En proposant des sacoches Givi de couleurs assorties en option, Kawasaki mise sur les qualités de routière de sa machine. D’un autre côté, l’absence d’une béquille centrale peut sembler étrange. Disons que pour les propriétaires désirant mener leur moto en piste, ce sera une corvée de moins! Pour les autres, tentés par les photos promotionnelles montrant un couple en pleine sortie rapide, il ne s’agit pas de fiction. En effet, la Ninja peut être considérée lors de sorties à deux sur plusieurs centaines de km sans redouter les commentaires négatifs du passager. Les repose-pieds recouverts de caoutchouc offrent une bonne adhérence aux bottes, mais leur proximité peut occasionner des contacts avec les talons du pilote, tout dépendant des pointures. Pour revenir sur les sacoches, la réputation du fabricant italien le précède. Bien que ne proposant pas le format le plus volumineux (34 litres), elles sont faciles à utiliser et contiennent suffisamment d’espace pour un week-end à deux. Le rembourrage de la selle, plus épais de 10 mm que celui de la Z1000, sans rivaliser avec ce que le marché de remplacement offre, contrôle quand même bien les vibrations. Mais à certains régimes moteurs, un léger bourdonnement se fait sentir. Le recouvrement, contrairement à certaines sportives pures, bénéficie de caractéristiques antidérapantes qui, combinées aux massives poignées de maintien, évitent de recevoir le passager dans le dos lors de freinages brusques. Parlant de freins, les disques à pétales de 300 mm à étriers opposés à quatre pistons montés radialement offrent un bon mordant initial. Pour sa part, le contrôle au niveau du levier ajustable en six positions permet de demeurer en contrôle, peu importe votre gabarit. Il est dommage que le levier d’embrayage n’offre pas le même rendement. Le frein arrière de 220 mm, lui aussi à pétales, pincé par un étrier à piston unique, s’acquitte très bien de sa tâche, étant facile à moduler et ne bloquant pas la roue involontairement. En 2012, les Ninja 1000 seront munies de freins ABS de série. Côté suspensions, la fourche inversée de 41 mm propose une vaste gamme d’ajustements en précontrainte des ressorts, amortissement en compression et amortissement en détente. À l’arrière, la calibration de série convient pour un pilotage sportif en solo. Une fois la moto chargée, il vaut mieux resserrer la contrainte en conséquence.

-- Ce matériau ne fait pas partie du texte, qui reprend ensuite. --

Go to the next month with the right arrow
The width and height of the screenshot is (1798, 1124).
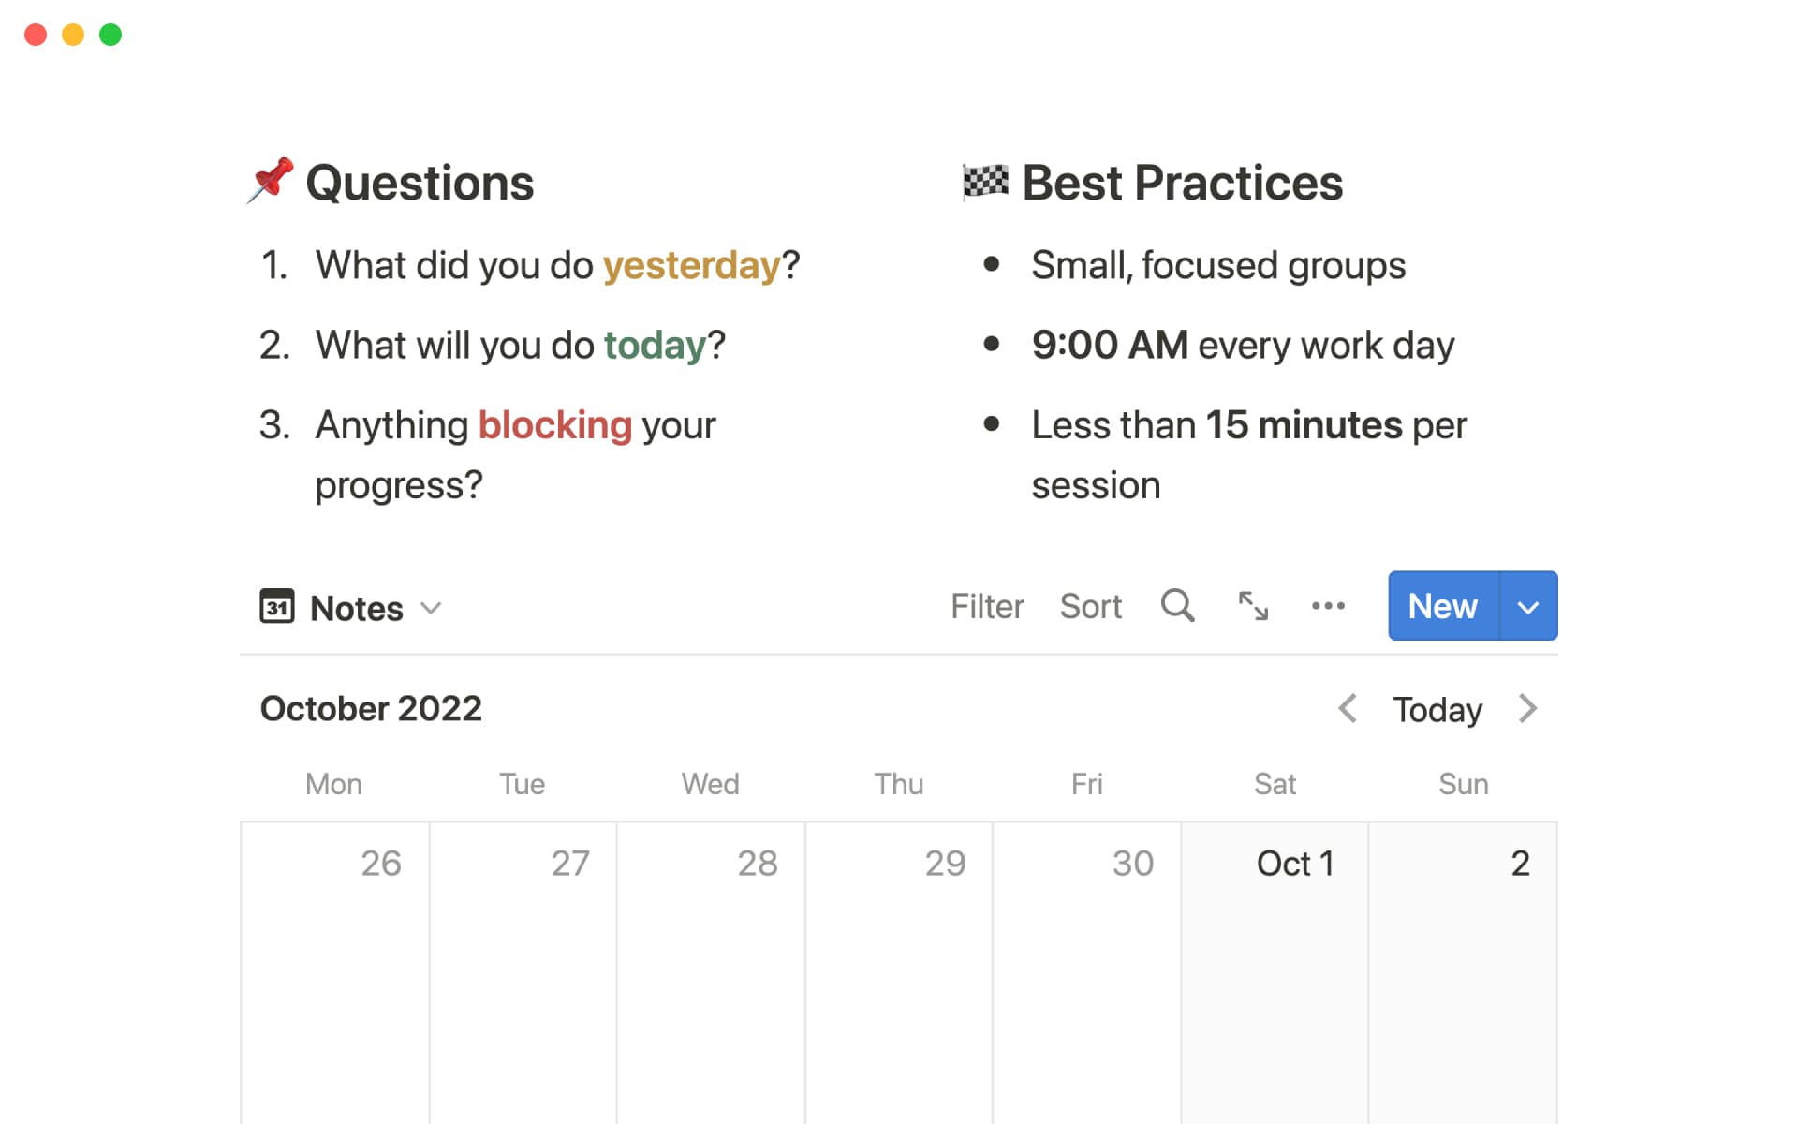(1527, 710)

Habituellement, lorsque je teste une moto, j’essaie de me placer dans l’état d’esprit de l’acheteur potentiel. Parfois, cela demande quelques adaptations de ma part ou encore un retour dans le passé s’il s’agit de motos s’adressant aux débutants. Dans ce cas-ci, nul besoin de me créer un personnage, je corresponds exactement à la description et j’ai bien aimé ce que j’ai vu et essayé. D’après le total des ventes de 2011, on dirait que je ne suis pas le seul. Si seulement les silencieux pouvaient retrouver leur allure originale. Je sais, je ne suis jamais content…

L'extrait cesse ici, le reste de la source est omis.